▸ **Records for this exercise**:
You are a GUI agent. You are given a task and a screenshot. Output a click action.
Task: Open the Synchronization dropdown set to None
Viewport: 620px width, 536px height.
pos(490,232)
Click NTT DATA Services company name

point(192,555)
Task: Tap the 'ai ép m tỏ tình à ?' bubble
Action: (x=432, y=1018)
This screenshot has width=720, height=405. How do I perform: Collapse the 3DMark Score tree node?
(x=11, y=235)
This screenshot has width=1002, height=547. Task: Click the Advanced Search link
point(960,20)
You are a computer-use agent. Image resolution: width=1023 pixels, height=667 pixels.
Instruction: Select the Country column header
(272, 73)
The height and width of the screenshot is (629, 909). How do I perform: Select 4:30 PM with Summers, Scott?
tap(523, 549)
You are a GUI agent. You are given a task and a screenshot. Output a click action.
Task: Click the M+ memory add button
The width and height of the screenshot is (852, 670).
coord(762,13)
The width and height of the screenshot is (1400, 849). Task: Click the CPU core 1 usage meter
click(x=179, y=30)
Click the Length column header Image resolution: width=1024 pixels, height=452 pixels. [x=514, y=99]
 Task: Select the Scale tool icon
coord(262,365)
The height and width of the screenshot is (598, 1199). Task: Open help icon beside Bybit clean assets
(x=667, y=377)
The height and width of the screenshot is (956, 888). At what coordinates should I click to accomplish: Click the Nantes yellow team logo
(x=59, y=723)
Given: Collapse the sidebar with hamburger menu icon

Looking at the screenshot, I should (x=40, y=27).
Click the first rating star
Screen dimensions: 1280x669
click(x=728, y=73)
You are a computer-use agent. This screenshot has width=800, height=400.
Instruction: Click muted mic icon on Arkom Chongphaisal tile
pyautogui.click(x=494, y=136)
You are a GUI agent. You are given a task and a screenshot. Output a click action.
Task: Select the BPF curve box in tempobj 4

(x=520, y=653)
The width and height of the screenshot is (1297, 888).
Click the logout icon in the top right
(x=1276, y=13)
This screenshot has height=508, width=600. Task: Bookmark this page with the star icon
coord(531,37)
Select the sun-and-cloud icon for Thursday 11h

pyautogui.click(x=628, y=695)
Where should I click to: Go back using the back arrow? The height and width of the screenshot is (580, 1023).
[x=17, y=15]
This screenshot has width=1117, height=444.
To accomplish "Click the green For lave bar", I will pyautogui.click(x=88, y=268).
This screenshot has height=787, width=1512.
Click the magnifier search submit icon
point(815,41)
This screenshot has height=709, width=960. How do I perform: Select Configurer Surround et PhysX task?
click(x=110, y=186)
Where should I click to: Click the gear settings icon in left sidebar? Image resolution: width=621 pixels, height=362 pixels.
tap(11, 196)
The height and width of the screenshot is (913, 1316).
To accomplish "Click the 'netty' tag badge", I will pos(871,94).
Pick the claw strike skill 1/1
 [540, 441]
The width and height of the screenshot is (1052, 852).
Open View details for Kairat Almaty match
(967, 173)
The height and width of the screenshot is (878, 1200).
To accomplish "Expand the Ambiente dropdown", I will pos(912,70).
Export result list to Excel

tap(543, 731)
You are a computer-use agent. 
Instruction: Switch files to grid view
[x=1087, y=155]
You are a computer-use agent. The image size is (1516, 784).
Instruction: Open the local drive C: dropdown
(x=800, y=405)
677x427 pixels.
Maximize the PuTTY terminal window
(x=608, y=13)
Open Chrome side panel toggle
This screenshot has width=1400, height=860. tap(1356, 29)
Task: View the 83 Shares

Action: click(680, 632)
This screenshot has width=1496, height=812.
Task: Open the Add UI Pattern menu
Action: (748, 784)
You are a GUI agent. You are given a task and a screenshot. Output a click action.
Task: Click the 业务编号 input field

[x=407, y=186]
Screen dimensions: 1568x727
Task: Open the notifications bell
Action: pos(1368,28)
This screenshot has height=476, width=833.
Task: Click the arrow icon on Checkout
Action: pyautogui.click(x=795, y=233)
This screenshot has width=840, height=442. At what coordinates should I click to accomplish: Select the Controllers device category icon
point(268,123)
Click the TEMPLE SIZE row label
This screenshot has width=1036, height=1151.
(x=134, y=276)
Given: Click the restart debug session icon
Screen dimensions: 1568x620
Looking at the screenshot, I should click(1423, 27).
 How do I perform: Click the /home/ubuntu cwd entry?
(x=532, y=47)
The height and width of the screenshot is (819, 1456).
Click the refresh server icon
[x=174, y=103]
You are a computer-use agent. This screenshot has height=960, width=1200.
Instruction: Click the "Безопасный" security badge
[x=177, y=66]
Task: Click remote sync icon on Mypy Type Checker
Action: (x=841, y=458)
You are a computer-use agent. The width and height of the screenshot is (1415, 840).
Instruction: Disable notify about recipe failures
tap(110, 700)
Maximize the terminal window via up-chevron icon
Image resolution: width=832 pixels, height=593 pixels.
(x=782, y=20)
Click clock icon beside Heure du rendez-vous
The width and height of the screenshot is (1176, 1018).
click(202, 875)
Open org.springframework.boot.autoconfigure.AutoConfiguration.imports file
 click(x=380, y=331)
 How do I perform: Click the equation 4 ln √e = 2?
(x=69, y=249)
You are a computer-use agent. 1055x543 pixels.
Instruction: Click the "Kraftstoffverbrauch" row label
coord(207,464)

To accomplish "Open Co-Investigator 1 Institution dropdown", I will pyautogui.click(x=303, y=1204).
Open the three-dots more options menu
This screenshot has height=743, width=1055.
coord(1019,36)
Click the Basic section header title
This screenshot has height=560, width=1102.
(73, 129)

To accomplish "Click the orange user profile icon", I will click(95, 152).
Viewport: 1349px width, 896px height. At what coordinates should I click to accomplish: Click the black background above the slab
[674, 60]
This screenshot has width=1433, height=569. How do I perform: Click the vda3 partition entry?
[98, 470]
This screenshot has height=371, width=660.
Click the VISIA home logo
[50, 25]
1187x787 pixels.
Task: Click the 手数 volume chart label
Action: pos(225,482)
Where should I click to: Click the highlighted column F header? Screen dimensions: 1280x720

▸ **Work to be completed**:
If a line in the records has the word "agent", copy that line.

▸ **Task solution**:
You are a GUI agent. You are given a task and a screenshot. Output a click action.
You are a computer-use agent. Image resolution: width=1023 pixels, height=667 pixels.
You are a GUI agent. You are given a task and a screenshot. Output a click action.
You are a computer-use agent. This screenshot has width=800, height=400.
You are a GUI agent. You are given a task and a screenshot. Output a click action.
You are a computer-use agent. 
You are a computer-use agent. The image size is (1516, 784).
You are a GUI agent. You are given a task and a screenshot. Output a click action.
You are a computer-use agent. This screenshot has height=960, width=1200.
You are a computer-use agent. The width and height of the screenshot is (1415, 840).
You are a computer-use agent. 1055x543 pixels.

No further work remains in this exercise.